WRITTEN REQUEST: Copy each line of the items below that contains the string "heading". Case counts.

EXTRACTED DATA:
□ □ □ □

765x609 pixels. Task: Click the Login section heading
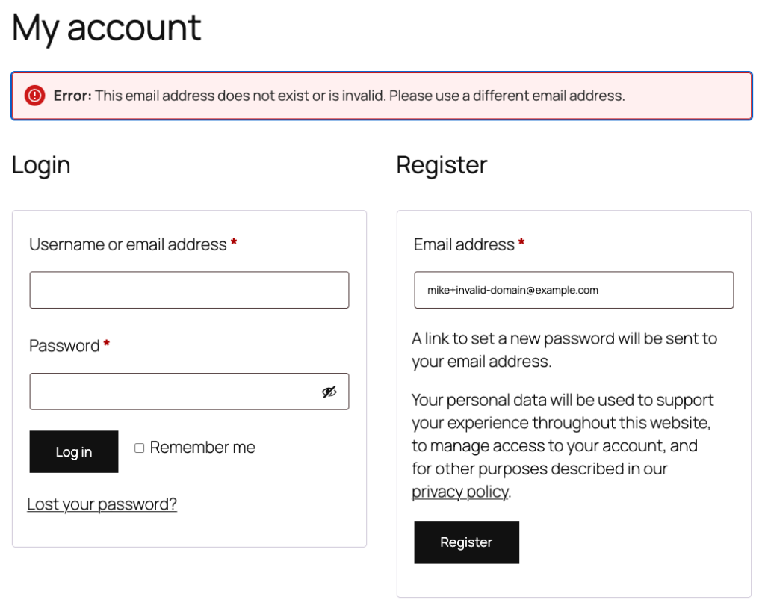(x=41, y=165)
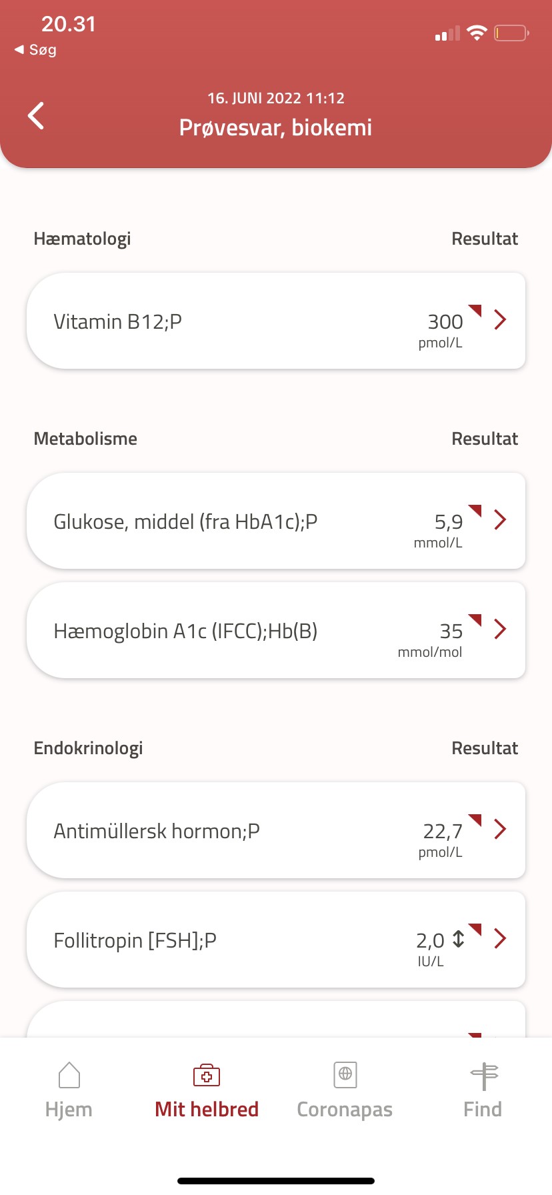Tap red flag marker on Vitamin B12

(475, 310)

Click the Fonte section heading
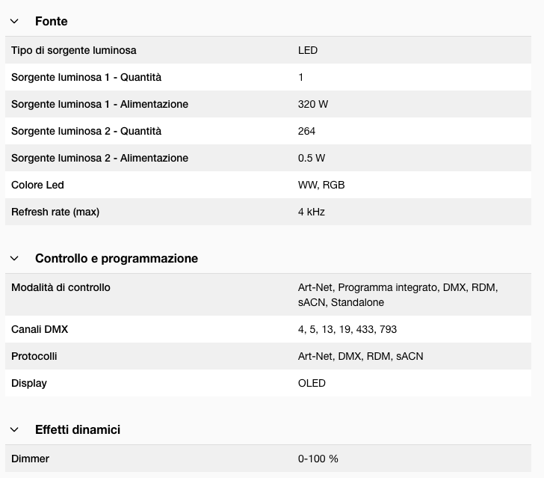[x=51, y=22]
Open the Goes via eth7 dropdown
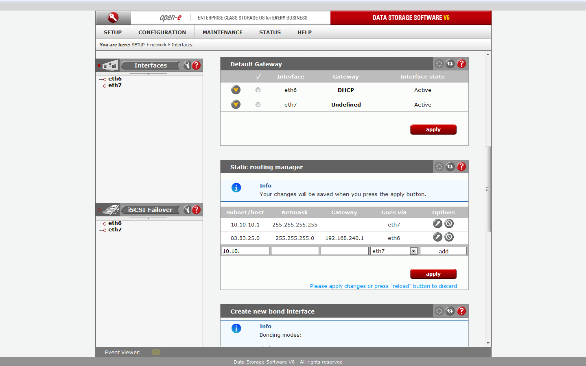 tap(413, 251)
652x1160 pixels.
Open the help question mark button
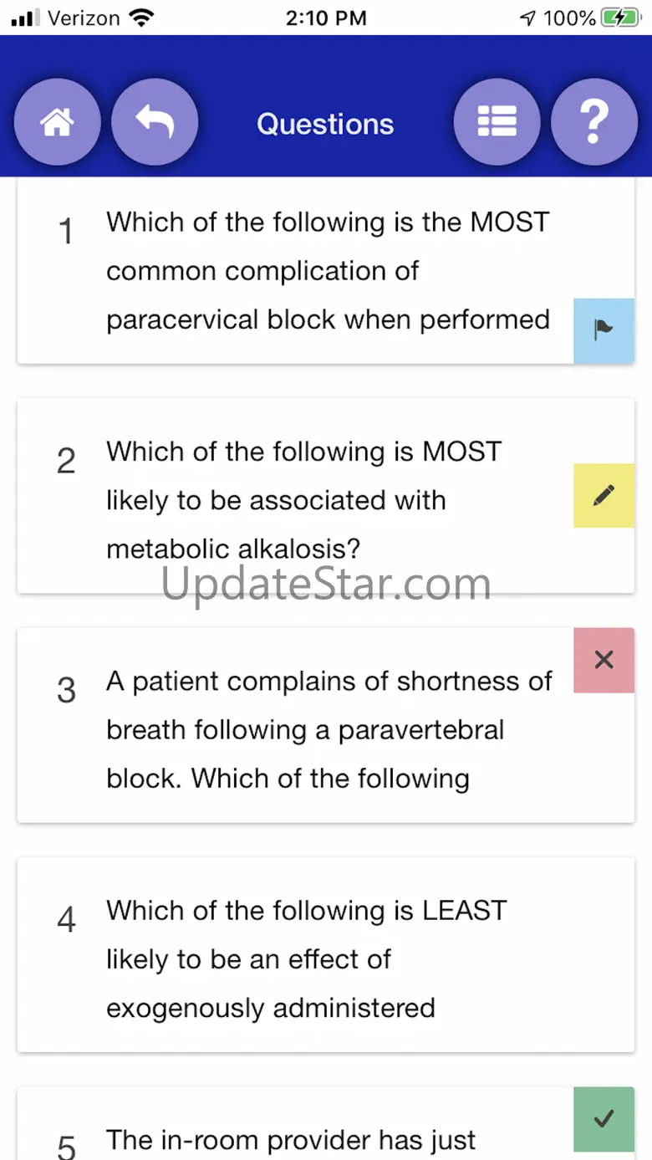[593, 122]
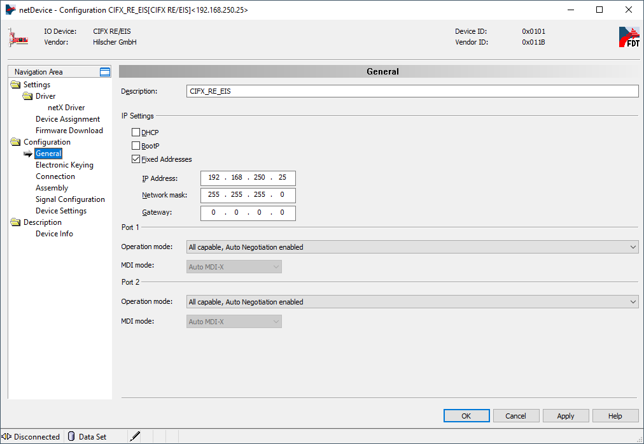This screenshot has width=644, height=444.
Task: Click the Data Set database icon
Action: coord(71,436)
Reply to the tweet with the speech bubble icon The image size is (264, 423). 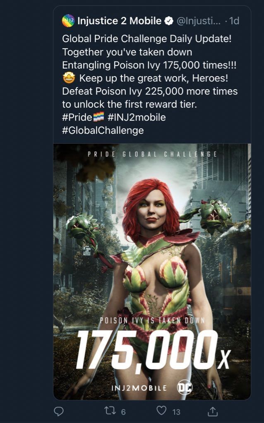click(59, 411)
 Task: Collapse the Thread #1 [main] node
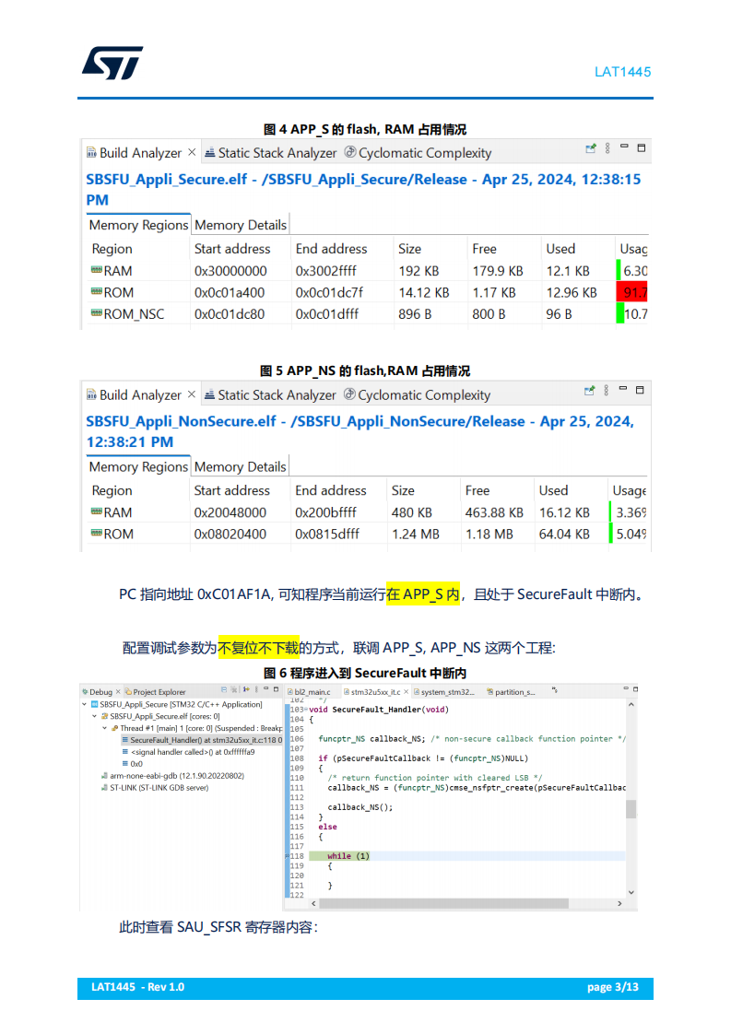pos(104,728)
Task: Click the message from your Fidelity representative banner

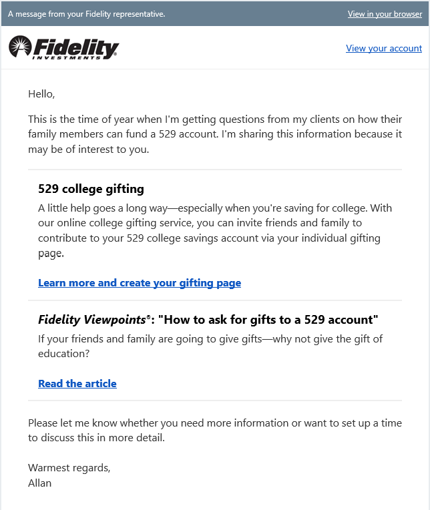Action: [87, 14]
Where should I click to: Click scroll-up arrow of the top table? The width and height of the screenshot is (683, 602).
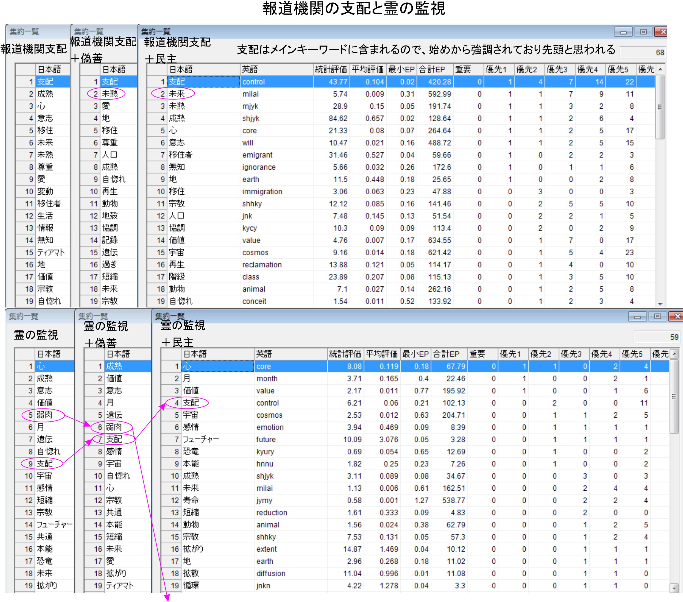pos(660,70)
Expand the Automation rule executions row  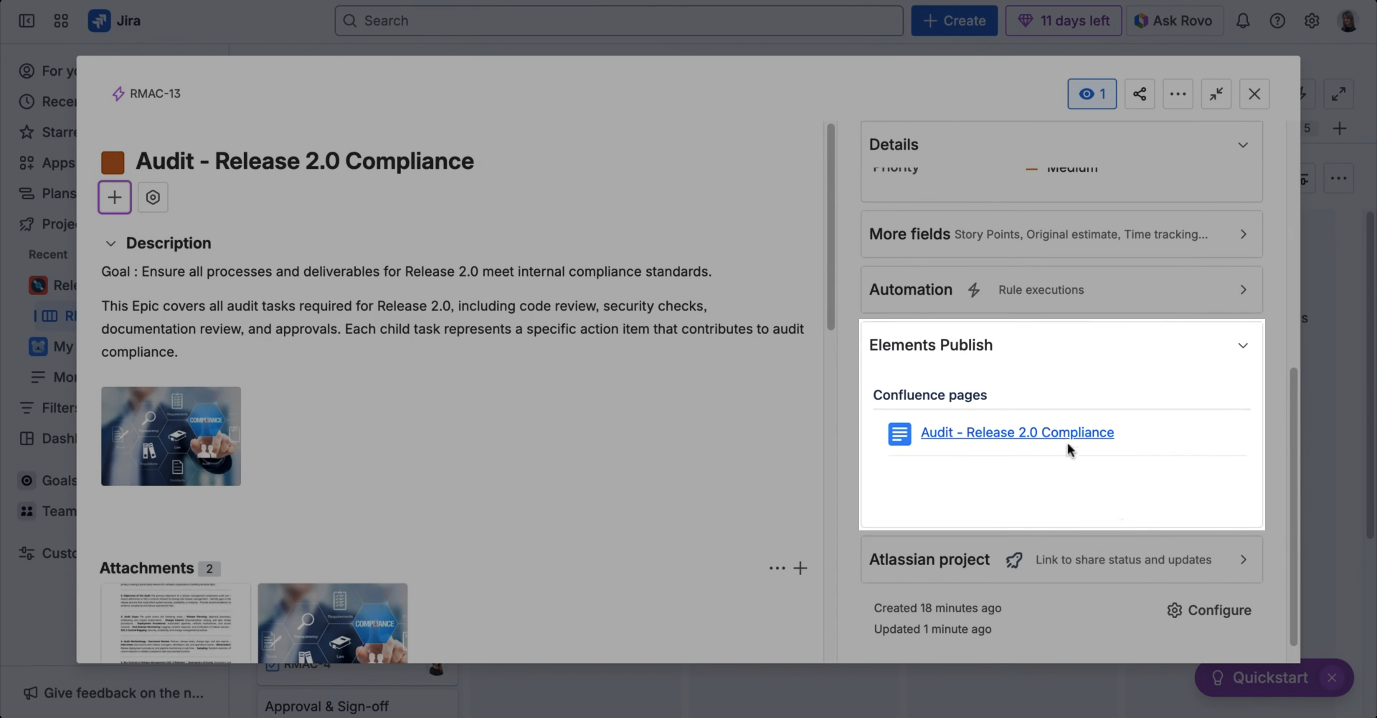[1243, 290]
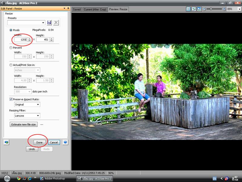Click the Estimate new file size button
The width and height of the screenshot is (242, 182).
click(24, 124)
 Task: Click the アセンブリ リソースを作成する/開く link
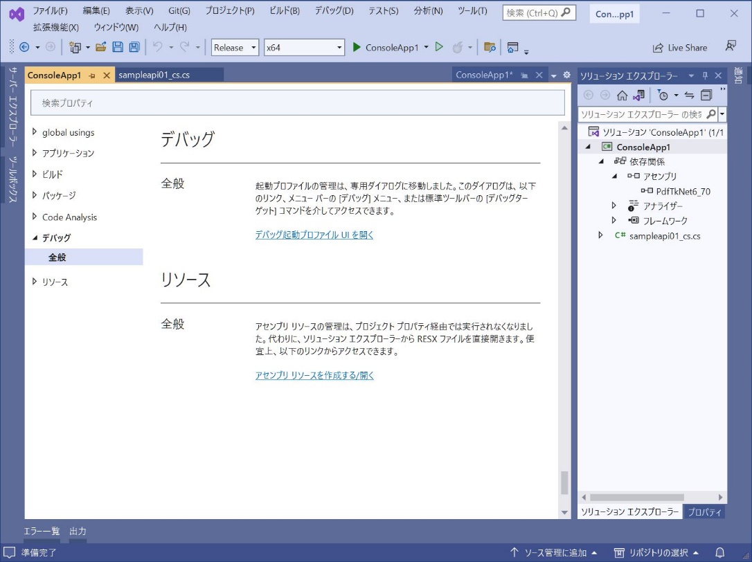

□ □ □ □

TASK RESPONSE:
765x609 pixels. Task: Click the Login section heading
Click the Fonte section heading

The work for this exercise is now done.